In Washington, #Cut50 is lobbying for the SAFE Justice Act. What would that legislation do?
“The most important thing is letting judges be judges again. We so overreacted to the crack epidemic in the 1980s; we stripped judges of their right to judge and instead imposed mandatory minimum sentences. Even if you’re someone caught with drugs because you were forced to by a boyfriend who was threatening your life or you had never made any mistake before, a judge couldn’t say, ‘Well, look, the punishment should fit the crime here.’ In all circumstances, they just rubber stamped it and would give you some atrocious sentence. You can get 25 years for shooting a cop and 30 years for a non-violent drug offense.

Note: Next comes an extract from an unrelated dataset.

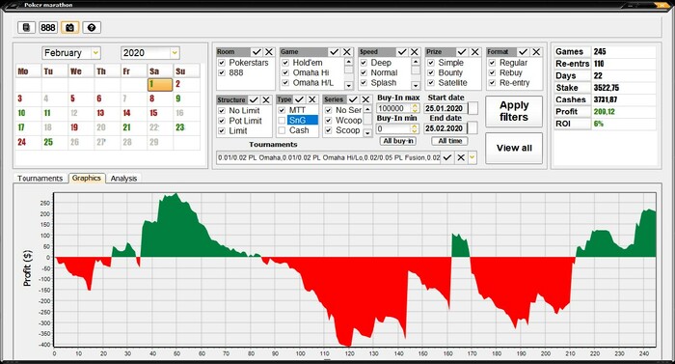Open the 2020 year dropdown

That’s the kind of thing that this legislation begins to address.”
Even though Congress is talking about criminal justice reform, it doesn’t seem like the presidential candidates are giving it much attention, with a couple exceptions like Rand Paul. Why is that?
“They’re talking about reform more in this election than any other in American history. Even people like Ted Cruz have spoken out against mandatory minimums. Both Hillary Clinton and Bernie Sanders have addressed this issue, after being pushed by Black Lives Matter. But notice on the Democratic side, Bill Clinton in 1992 made his case to the American people by attacking Rev. Jesse Jackson, executing an African-American with mental health issues in his own state and putting more cops on the street. Hillary Clinton is having to speak out about the catastrophic excesses that have resulted from that kind of attitude. Even Bill Clinton himself has had to come out and say that things have gone too far.
“People pretend that Democrats have been good on these issues and that Republicans have been terrible. In fact, it’s the reverse. Some of the worst policies have come from Democrats like Bill Clinton, and Gov. Gray Davis and Gov. Jerry Brown here in California. Meanwhile, Republican governors like Rick Perry, Nathan Deal in Georgia and John Kasich in Ohio have actually been closing prisons. It’s not a traditional debating point, but it’s an issue that’s rising in importance.”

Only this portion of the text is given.